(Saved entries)
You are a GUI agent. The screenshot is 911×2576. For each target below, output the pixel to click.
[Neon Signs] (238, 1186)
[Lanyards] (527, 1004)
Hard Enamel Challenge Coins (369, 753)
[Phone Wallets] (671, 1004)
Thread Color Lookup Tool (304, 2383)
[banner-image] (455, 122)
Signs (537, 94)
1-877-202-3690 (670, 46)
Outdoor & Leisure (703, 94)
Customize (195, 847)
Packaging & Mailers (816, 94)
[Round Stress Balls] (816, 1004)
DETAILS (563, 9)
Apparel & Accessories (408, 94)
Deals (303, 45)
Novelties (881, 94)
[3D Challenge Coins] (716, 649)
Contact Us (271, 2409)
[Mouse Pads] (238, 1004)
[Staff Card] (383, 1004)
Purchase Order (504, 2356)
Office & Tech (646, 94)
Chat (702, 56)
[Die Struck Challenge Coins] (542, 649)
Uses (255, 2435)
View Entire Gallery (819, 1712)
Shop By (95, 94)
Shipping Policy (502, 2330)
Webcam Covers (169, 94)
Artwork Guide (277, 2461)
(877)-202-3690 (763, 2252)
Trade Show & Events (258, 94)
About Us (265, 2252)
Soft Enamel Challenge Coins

What is required
Each record above needs to be reproduced exactly as written.

Response to this task
You are a GUI agent. The screenshot is 911×2576. For each target below, output the pixel to click.
[Neon Signs] (238, 1186)
[Lanyards] (527, 1004)
Hard Enamel Challenge Coins (369, 753)
[Phone Wallets] (671, 1004)
Thread Color Lookup Tool (304, 2383)
[banner-image] (455, 122)
Signs (537, 94)
1-877-202-3690 (670, 46)
Outdoor & Leisure (703, 94)
Customize (195, 847)
Packaging & Mailers (816, 94)
[Round Stress Balls] (816, 1004)
DETAILS (563, 9)
Apparel & Accessories (408, 94)
Deals (303, 45)
Novelties (881, 94)
[3D Challenge Coins] (716, 649)
Contact Us (271, 2409)
[Mouse Pads] (238, 1004)
[Staff Card] (383, 1004)
Purchase Order (504, 2356)
Office & Tech (646, 94)
Chat (702, 56)
[Die Struck Challenge Coins] (542, 649)
Uses (255, 2435)
View Entire Gallery (819, 1712)
Shop By (95, 94)
Shipping Policy (502, 2330)
Webcam Covers (169, 94)
Artwork Guide (277, 2461)
(877)-202-3690 (763, 2252)
Trade Show & Events (258, 94)
About Us (265, 2252)
Soft Enamel Challenge Coins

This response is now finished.